Boundary Layer Turbulence and Wind Profiles
Near-surface atmospheric dynamics and turbulent transport
Before You Start
You should know
That wind speed usually changes with height and that turbulence mixes momentum between the surface and the atmosphere above.
You will learn
How logarithmic wind profiles, friction velocity, and stability shape near-surface winds and why those ideas matter for wind energy and dispersion.
Why this matters
Many practical geographic models depend on translating a surface wind measurement into the actual flow experienced by turbines, plumes, crops, or aircraft.
If this gets hard, focus on…
The main pattern that rough surfaces slow the air near the ground, while turbulence and stability control how quickly wind speed recovers with height.
On a cold, clear morning in the winter of 2008, photographer Christian Steiness flew over the Horns Rev offshore wind farm in the North Sea and captured one of the most reproduced images in wind energy history: 80 turbines each trailing a distinct plume of condensation, the entire farm a visible map of its own turbulent wake. The photograph made tangible something engineers already knew but the public rarely sees — that a wind turbine doesn’t just extract energy from the air, it transforms the air, leaving kilometres of disturbed flow that rob downwind turbines of their resource.
The atmospheric boundary layer is the lowest one to two kilometres of the troposphere, the region where wind interacts directly with the Earth’s surface. It is not calm. Every tree, building, and hillside injects turbulence into the flow. The boundary layer is also where all our wind turbines stand — hub heights now routinely reach 100–150 m — and where the fuel for wind power is found or squandered.
The physics that governs wind in this layer is more nuanced than the smooth logarithmic profiles often drawn in textbooks. Stability matters enormously: on a sunny afternoon, solar heating destabilises the lower atmosphere and turbulence mixes momentum aggressively downward, boosting hub-height winds. On a clear, calm night, radiative cooling stabilises the surface, turbulence suppresses, and a nocturnal jet can form above the rotor disk, decoupled from the measured surface wind. Monin-Obukhov similarity theory provides the framework for predicting all of this from a surface anemometer and temperature sensors. This model builds that framework up from first principles — friction velocity, roughness length, stability corrections — and shows why a wind developer who ignores boundary layer physics leaves significant energy yield on the table.
1. The Question
How much wind power is available at 100 m hub height given surface observations?
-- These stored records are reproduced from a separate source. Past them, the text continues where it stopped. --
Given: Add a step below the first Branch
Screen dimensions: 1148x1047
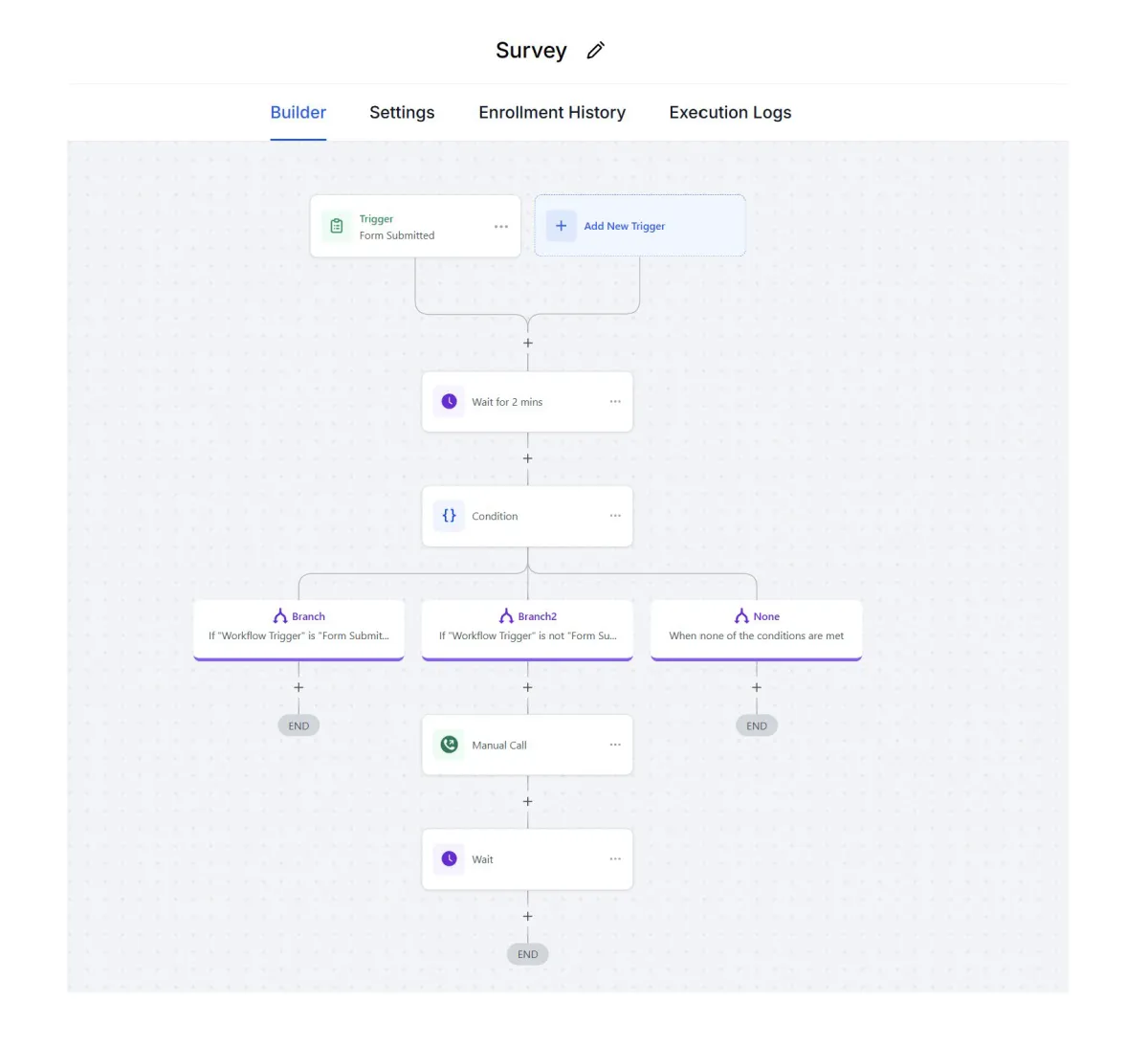Looking at the screenshot, I should point(298,687).
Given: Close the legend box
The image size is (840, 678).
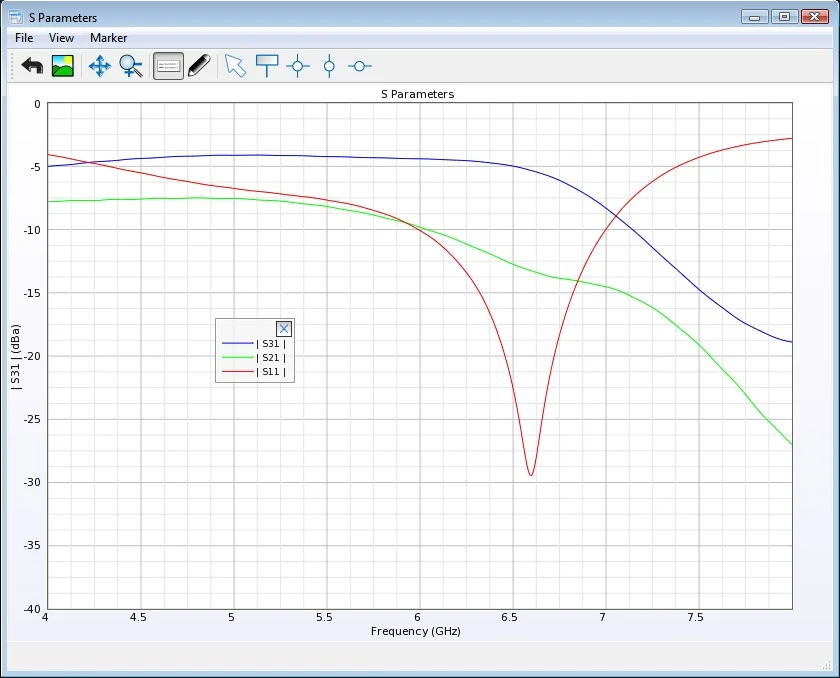Looking at the screenshot, I should 284,328.
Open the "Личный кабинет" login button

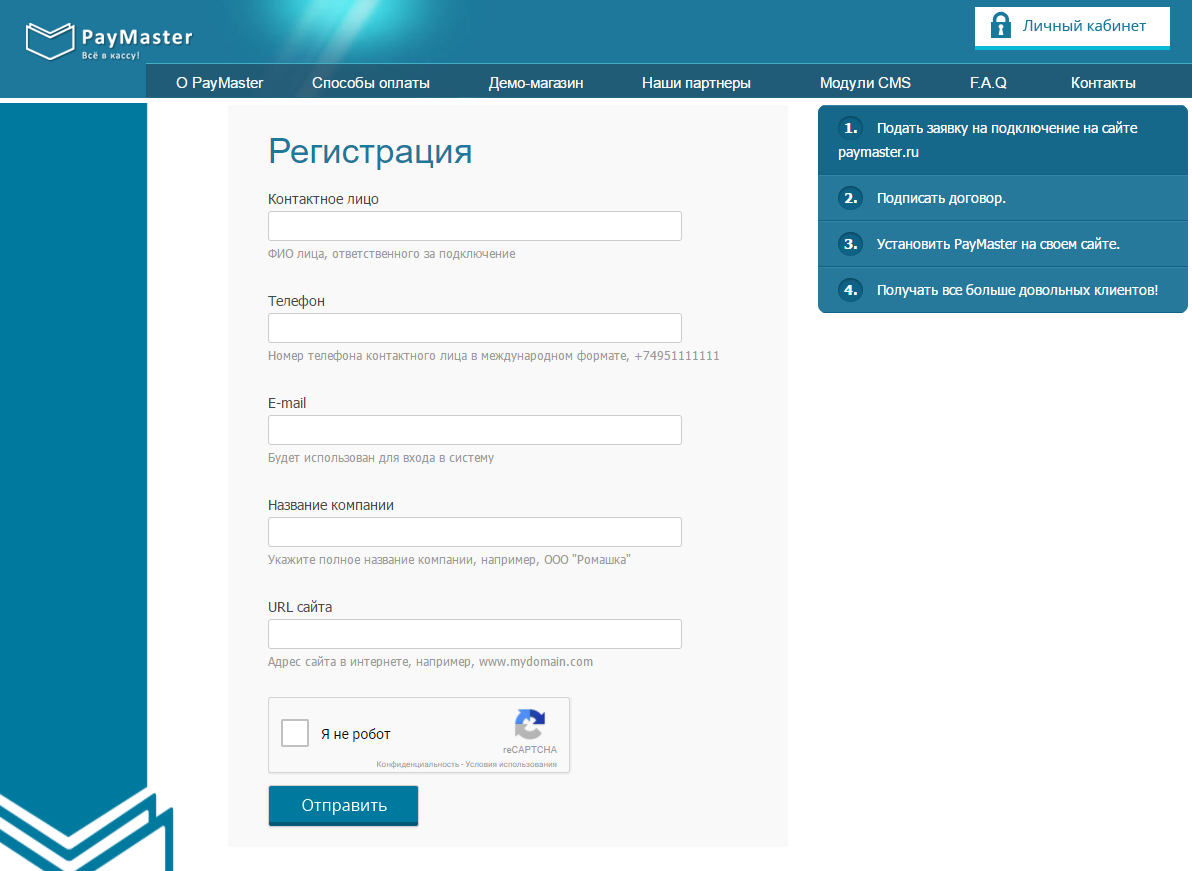click(x=1072, y=27)
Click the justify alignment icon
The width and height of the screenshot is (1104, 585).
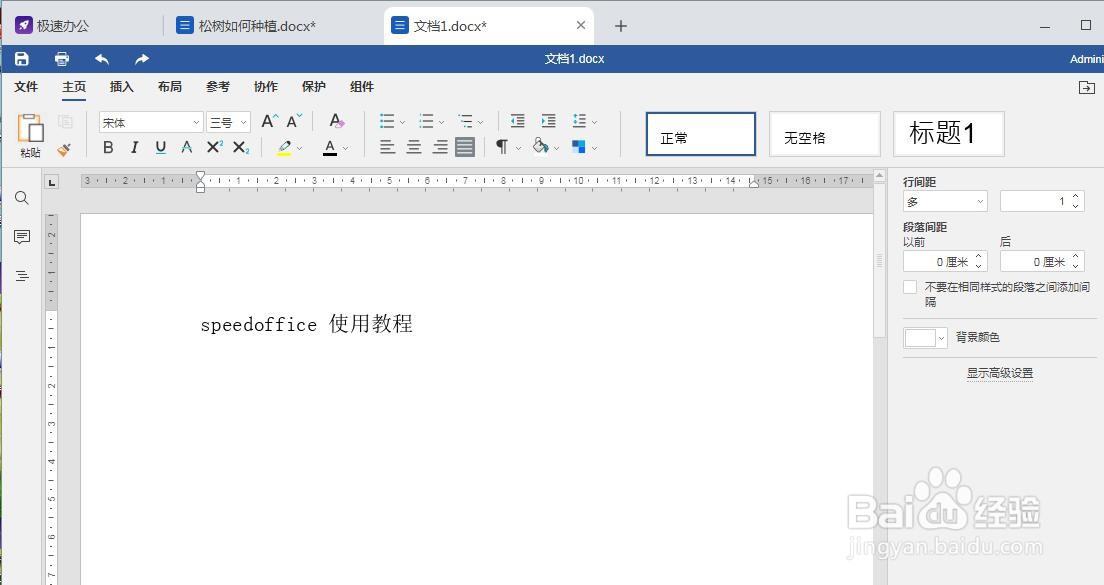point(464,147)
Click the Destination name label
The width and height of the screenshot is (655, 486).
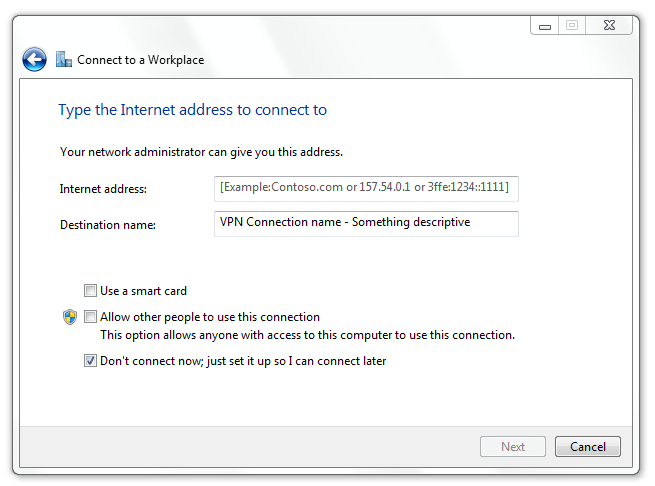[x=107, y=225]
Atmospheric Boundary Layer (ABL):
Lowest 1-2 km of atmosphere directly influenced by surface.
Characteristics:
- Wind shear (speed increases with height)
- Turbulence (eddies mix momentum, heat, moisture)
- Diurnal cycle (day/night differences)
Surface layer:
Lowest 10% of ABL (~50-100 m).
Constant flux layer: Momentum, heat fluxes approximately constant.
Applications:
- Wind energy (turbine siting)
- Air quality (pollution dispersion)
- Aviation (turbulence, windshear)
- Agriculture (evapotranspiration)
- Building design (wind loads)
2. The Conceptual Model
Logarithmic Wind Profile
Neutral conditions (no buoyancy):
u(z) = \frac{u_*}{\kappa} \ln\left(\frac{z}{z_0}\right)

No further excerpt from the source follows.